» Stored data entries:
============

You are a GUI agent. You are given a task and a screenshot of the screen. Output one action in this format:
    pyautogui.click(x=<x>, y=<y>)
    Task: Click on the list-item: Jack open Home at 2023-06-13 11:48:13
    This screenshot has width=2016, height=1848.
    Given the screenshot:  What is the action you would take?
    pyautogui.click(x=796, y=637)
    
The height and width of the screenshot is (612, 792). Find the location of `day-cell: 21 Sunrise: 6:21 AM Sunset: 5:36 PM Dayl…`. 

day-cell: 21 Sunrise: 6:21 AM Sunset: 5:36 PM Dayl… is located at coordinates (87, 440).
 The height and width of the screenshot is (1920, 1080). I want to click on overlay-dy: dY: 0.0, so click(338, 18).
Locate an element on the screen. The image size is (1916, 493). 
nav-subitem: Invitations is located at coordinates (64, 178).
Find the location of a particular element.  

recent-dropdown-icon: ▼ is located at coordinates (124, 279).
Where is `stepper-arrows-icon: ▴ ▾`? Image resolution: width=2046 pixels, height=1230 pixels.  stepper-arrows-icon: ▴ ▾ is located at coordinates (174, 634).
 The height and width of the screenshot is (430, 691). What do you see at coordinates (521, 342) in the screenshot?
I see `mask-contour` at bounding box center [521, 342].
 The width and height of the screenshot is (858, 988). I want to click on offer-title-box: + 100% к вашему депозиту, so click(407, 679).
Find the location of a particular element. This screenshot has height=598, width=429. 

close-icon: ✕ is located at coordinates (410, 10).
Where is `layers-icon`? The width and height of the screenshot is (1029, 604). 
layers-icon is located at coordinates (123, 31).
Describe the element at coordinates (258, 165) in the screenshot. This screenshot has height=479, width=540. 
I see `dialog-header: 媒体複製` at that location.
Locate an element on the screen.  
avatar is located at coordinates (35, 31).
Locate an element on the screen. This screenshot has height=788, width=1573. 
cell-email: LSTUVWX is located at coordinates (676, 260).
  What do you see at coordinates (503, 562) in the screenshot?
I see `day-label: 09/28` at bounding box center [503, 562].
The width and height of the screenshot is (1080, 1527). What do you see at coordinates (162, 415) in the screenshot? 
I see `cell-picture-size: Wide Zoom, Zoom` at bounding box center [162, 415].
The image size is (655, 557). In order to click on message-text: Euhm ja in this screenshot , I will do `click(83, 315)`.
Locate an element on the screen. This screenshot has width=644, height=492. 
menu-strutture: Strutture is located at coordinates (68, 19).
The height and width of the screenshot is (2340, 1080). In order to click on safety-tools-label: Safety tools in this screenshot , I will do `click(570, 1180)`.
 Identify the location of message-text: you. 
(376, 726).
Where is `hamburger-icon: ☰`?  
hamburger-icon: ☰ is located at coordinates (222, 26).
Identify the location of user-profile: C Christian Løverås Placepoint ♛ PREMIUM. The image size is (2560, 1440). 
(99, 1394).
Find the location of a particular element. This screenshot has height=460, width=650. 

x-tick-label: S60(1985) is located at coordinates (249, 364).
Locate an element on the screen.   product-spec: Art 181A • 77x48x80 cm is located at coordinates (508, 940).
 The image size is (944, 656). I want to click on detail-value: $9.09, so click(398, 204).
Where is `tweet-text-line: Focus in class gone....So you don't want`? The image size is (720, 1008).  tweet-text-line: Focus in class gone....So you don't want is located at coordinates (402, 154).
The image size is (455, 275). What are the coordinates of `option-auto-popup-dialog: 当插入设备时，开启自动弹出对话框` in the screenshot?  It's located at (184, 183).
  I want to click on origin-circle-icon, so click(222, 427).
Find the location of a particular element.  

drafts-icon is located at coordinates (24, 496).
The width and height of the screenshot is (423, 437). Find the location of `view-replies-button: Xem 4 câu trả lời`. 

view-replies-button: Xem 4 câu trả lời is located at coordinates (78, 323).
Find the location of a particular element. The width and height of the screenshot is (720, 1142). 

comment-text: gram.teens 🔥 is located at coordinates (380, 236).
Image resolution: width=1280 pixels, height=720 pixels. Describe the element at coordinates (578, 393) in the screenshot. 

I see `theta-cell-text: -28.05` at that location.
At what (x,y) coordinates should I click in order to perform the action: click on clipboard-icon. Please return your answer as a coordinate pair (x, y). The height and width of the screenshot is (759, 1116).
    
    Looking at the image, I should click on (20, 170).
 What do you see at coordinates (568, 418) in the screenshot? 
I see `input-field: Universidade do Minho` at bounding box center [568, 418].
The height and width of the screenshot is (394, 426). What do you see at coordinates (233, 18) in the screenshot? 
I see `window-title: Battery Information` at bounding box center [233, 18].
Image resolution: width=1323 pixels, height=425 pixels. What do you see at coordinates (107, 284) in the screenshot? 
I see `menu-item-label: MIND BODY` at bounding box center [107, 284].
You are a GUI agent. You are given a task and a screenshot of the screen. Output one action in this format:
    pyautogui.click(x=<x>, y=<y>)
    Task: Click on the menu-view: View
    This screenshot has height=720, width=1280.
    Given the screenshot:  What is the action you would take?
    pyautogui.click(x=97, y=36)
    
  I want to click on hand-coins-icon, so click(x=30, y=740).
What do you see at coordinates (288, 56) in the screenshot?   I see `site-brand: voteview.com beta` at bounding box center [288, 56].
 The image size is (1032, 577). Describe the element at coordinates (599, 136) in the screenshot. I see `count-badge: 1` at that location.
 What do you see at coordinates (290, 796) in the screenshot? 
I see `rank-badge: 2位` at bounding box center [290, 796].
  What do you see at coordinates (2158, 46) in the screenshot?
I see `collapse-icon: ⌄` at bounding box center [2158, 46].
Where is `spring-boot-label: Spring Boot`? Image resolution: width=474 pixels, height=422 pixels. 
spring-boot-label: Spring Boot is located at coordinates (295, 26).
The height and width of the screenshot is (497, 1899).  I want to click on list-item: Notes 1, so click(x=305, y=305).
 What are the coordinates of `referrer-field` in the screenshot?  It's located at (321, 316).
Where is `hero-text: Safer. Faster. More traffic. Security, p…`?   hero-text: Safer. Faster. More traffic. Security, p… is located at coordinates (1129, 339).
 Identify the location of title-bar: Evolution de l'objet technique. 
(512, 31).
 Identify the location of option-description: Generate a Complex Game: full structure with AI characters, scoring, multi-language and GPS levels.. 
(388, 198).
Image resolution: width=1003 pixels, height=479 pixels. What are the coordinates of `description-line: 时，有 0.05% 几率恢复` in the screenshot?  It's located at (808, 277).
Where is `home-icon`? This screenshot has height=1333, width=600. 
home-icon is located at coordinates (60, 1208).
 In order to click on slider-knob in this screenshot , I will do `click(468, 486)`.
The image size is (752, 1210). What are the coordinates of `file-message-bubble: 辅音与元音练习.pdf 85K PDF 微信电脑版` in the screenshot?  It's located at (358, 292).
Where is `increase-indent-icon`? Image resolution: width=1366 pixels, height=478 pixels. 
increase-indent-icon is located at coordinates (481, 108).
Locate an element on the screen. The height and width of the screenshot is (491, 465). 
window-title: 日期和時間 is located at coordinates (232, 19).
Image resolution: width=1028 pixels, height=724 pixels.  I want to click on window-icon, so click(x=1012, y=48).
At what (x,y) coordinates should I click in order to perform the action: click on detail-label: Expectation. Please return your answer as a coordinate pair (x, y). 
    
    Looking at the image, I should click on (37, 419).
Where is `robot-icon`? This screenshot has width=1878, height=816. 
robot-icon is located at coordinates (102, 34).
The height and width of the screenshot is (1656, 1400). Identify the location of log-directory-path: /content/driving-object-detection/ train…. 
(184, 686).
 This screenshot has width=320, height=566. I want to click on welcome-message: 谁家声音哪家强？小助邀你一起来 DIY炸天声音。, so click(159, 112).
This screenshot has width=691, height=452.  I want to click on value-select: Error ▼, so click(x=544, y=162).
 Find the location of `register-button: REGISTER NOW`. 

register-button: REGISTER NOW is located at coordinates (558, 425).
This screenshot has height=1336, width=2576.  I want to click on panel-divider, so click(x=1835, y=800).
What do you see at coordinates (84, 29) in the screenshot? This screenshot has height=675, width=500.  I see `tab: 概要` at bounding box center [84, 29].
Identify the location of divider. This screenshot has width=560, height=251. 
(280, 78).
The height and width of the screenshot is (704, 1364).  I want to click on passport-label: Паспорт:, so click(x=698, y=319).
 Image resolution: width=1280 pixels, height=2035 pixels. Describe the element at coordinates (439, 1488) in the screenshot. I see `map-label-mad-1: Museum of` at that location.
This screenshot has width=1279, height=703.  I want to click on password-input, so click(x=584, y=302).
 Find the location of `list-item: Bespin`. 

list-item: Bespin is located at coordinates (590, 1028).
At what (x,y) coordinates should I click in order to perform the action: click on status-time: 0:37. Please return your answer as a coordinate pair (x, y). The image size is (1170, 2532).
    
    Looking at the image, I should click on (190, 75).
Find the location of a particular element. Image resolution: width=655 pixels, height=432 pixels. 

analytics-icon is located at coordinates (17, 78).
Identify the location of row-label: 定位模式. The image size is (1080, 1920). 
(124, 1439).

============

» About this task: Collect every line of the listing above that contains the string "button" and copy each one out in full.

» Answer:
The width and height of the screenshot is (423, 437). Find the location of `view-replies-button: Xem 4 câu trả lời`. 
view-replies-button: Xem 4 câu trả lời is located at coordinates (78, 323).
 Find the location of `register-button: REGISTER NOW`. 
register-button: REGISTER NOW is located at coordinates (558, 425).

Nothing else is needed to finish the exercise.